Your task
Output the listing word for word, minus pictures.

Records for this exercise
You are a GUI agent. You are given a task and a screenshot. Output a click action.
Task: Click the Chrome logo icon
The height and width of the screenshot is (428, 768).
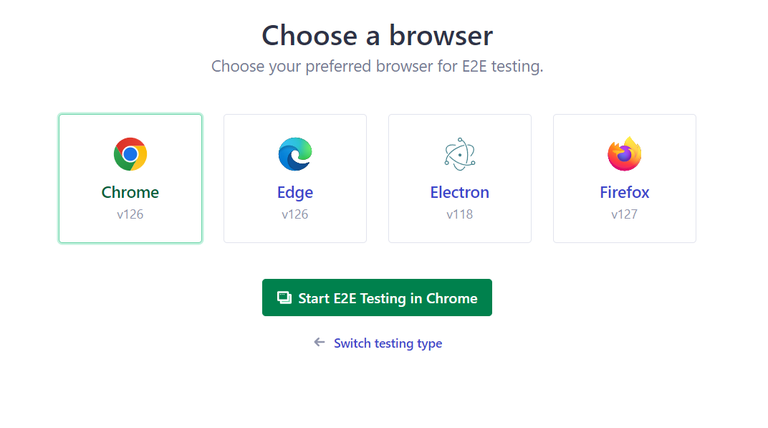130,154
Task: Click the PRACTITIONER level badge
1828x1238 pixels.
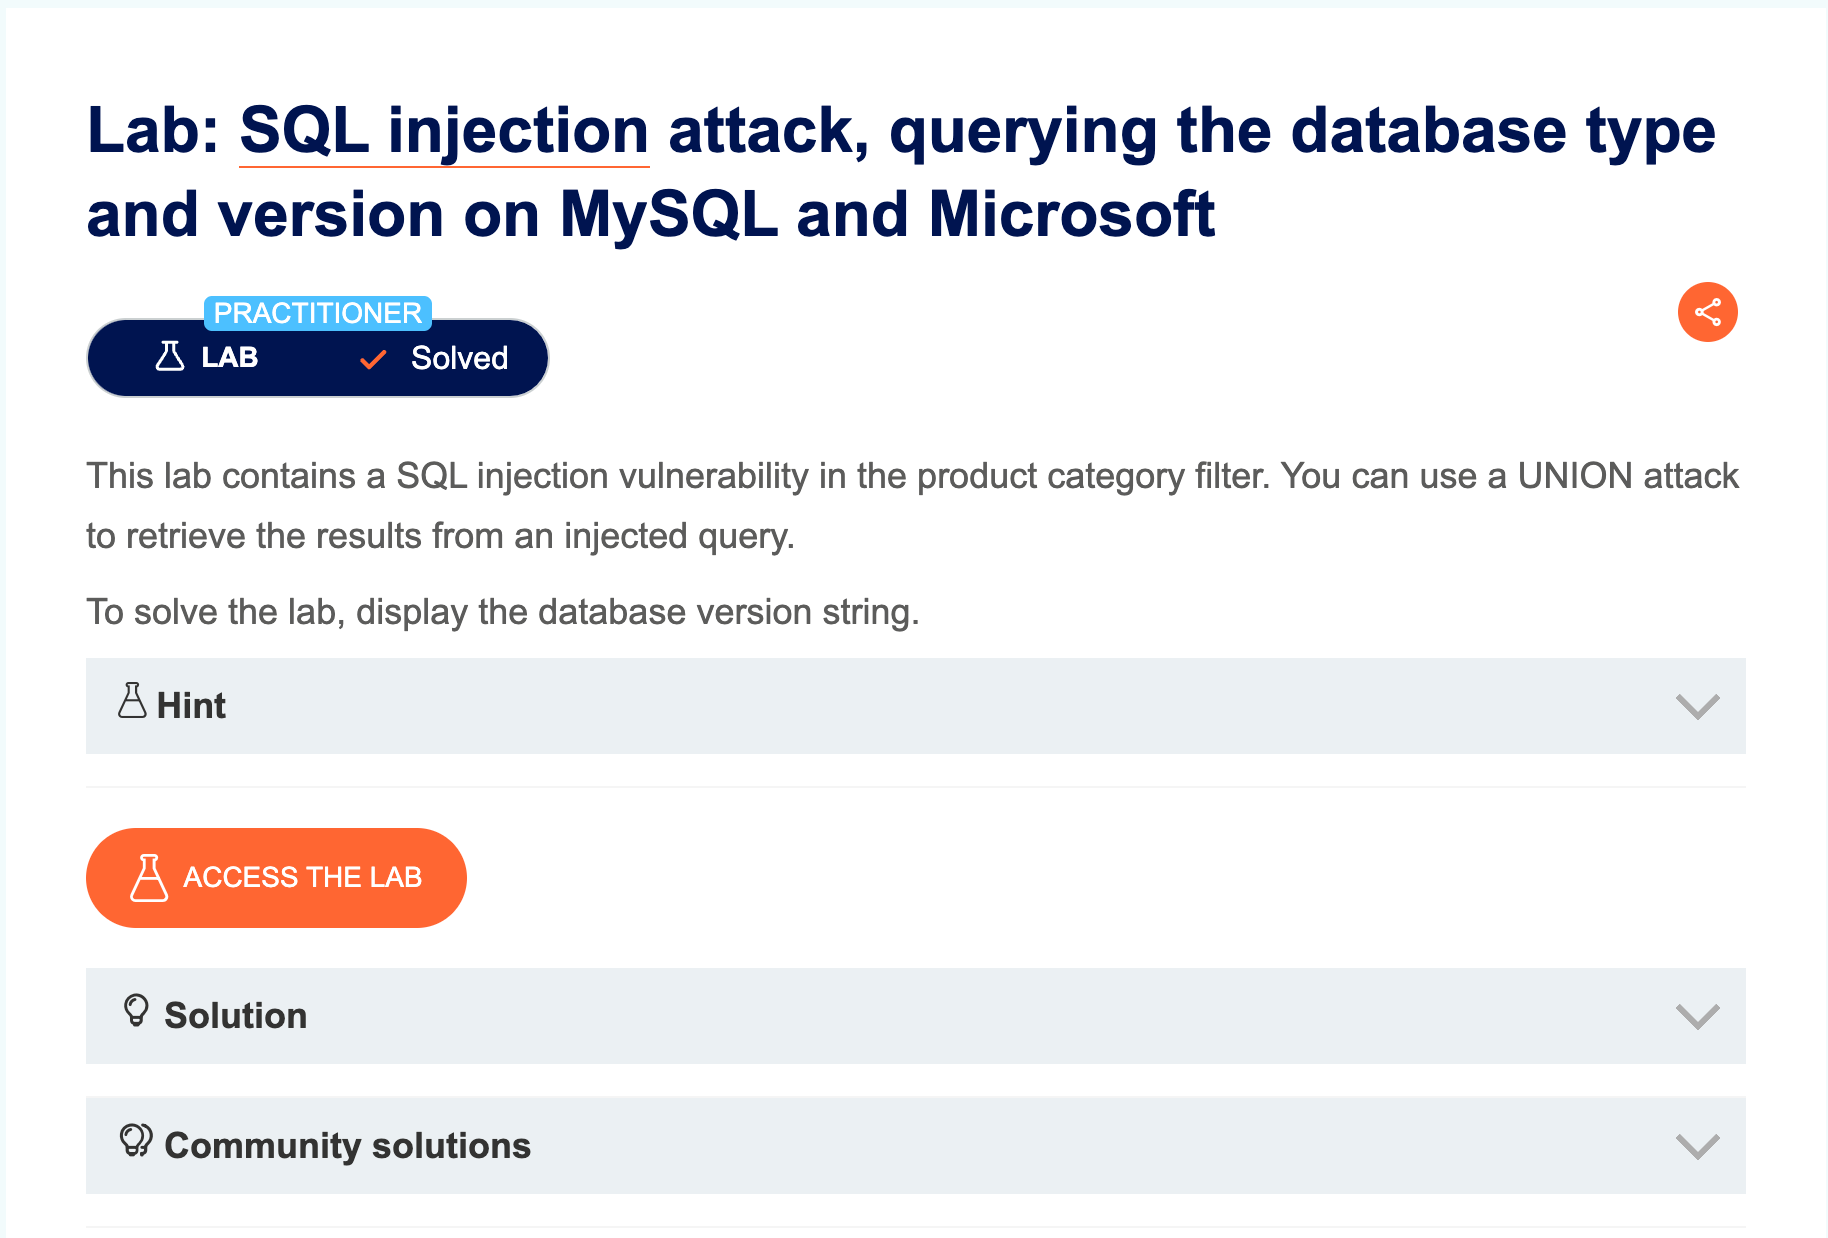Action: [318, 313]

Answer section
You are a GUI agent. You are given a task and a screenshot. Output a click action.
Task: Click the Chrome logo icon
The height and width of the screenshot is (428, 768).
130,154
Task: Click the PRACTITIONER level badge
1828x1238 pixels.
Action: [318, 313]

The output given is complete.